Moonseed
- First edition cover
- Author: Stephen Baxter
- Cover artist: Chris Moore
- Language: English
- Series: NASA Trilogy
- Genre: Science fiction
- Publisher: Voyager Books (UK)
- Publication date: 3 August 1998
- Publication place: United Kingdom
- Media type: Print (hardback & paperback)
- Pages: 500
- ISBN: 0-00-225426-3
- OCLC: 39606642
- Preceded by: Titan

= Moonseed (novel) =

1998 novel by Stephen Baxter

Moonseed is a 1998 science fiction novel by British author Stephen Baxter, and the final book in the NASA Trilogy. The story envisions an alternate history in which the canceled Apollo missions went ahead as planned.

==Plot summary==
Moonseed is an exploration of what could have happened when a rock is returned from the Apollo 18 mission (which was actually cancelled in 1970). In the book, the rock contains a form of grey goo called "moonseed" that starts to change all inorganic matter on Earth into more moonseed. It also gets transferred by a NASA probe to Venus, and the explosion of Venus is the first clue as to what has been happening.

Stephen Baxter combines a host of disciplines (space travel, geology and disaster theory) to tell a tale where the rocks are literally swept from under the feet of humanity. During the course of the novel, in which Edinburgh is the focus for much of the action, Venus is destroyed by an unknown cosmic event that showers the Earth with radiation that somehow stirs the moonseed on Earth. When Moon-dust containing the moonseed is dropped onto the streets of Edinburgh by a lab assistant of the main character, Earth's fate is sealed. The moonseed begins to disintegrate the planet from the inside-out as the core heats up exponentially, while on the surface, nuclear power stations catastrophically fail, earthquakes and volcanic eruptions are abundant, and billions of people die as cities and continents vanish.

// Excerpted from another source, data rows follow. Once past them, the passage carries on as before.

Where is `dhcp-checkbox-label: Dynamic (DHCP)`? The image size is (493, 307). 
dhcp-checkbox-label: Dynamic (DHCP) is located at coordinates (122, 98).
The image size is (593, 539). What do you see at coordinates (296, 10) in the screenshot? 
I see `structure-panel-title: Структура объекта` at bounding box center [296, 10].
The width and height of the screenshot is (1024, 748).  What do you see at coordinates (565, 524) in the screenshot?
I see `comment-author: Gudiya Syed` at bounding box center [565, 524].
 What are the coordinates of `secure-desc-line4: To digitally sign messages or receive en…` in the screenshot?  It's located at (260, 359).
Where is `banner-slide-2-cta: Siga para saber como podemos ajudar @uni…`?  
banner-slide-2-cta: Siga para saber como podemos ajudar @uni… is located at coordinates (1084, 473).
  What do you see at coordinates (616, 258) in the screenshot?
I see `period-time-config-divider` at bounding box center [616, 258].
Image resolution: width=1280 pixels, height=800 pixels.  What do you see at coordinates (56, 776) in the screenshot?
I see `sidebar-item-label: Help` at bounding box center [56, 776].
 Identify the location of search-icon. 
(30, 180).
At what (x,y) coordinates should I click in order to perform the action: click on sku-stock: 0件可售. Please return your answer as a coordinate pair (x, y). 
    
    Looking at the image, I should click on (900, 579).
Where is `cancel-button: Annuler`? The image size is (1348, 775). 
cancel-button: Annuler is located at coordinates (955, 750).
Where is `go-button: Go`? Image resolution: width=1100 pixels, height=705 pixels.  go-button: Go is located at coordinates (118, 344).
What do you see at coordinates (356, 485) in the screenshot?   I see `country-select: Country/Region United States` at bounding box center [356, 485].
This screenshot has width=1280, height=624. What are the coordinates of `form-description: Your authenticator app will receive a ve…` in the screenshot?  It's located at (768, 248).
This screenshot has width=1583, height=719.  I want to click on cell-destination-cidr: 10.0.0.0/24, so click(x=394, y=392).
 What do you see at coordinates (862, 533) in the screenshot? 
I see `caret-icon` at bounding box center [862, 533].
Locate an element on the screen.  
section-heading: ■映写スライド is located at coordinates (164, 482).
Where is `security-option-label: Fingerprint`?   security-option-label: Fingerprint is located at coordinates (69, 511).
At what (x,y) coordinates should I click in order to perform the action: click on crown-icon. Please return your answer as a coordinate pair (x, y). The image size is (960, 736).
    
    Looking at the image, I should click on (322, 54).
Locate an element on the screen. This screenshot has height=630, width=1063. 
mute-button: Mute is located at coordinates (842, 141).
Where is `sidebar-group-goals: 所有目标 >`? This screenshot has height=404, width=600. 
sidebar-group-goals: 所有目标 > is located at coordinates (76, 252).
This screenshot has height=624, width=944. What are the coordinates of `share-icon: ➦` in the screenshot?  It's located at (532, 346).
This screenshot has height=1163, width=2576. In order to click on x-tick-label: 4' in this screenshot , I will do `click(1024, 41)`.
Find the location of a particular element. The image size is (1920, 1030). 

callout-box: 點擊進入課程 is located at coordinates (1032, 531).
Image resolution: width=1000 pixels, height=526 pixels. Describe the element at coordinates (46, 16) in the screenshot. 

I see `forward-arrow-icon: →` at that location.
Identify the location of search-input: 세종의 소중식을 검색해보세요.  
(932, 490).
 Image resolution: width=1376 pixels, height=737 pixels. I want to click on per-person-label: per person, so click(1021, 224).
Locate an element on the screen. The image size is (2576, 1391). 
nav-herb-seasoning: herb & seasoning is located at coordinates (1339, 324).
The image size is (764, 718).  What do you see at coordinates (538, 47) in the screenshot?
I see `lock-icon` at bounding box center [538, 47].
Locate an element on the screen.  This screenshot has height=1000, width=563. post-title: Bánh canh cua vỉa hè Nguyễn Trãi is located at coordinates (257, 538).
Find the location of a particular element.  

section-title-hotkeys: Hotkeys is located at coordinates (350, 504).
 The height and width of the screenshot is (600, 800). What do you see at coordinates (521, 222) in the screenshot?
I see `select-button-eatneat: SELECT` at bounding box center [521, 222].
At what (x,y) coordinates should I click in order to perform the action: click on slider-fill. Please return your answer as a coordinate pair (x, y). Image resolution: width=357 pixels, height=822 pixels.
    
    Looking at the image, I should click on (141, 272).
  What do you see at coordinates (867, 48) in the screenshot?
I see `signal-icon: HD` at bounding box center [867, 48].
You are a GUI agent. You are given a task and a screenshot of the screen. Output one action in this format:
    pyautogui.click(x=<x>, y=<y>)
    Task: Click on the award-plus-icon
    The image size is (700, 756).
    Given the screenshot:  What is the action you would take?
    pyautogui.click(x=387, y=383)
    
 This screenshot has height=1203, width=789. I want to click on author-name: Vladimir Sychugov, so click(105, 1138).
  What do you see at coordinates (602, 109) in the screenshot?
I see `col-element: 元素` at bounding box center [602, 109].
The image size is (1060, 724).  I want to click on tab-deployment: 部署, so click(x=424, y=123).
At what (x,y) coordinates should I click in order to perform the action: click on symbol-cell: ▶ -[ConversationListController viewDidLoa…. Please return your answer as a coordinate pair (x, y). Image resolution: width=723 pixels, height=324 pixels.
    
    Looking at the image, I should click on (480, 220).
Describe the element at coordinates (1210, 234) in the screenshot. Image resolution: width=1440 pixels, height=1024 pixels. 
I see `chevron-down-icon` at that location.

Over the course of the cataclysmic erosion of Earth, a collective of scientists and engineers from various space agencies from around the world desperately try to terraform the Moon for colonisation, to provide a safe haven for some surviving humans before Earth eventually disintegrates into nothingness along with human civilisation.

This novel also presents numerous theories and ideas about the space-faring future of humanity, albeit in an alternate dimension where we are forced into space by an eroding Earth. It is also, in many stages, critical of NASA's performance over the last thirty years, as well as the United Kingdom's disaster programs.

==See also==
- Apollo 18, a film which uses a similar starting-point, but develops it very differently.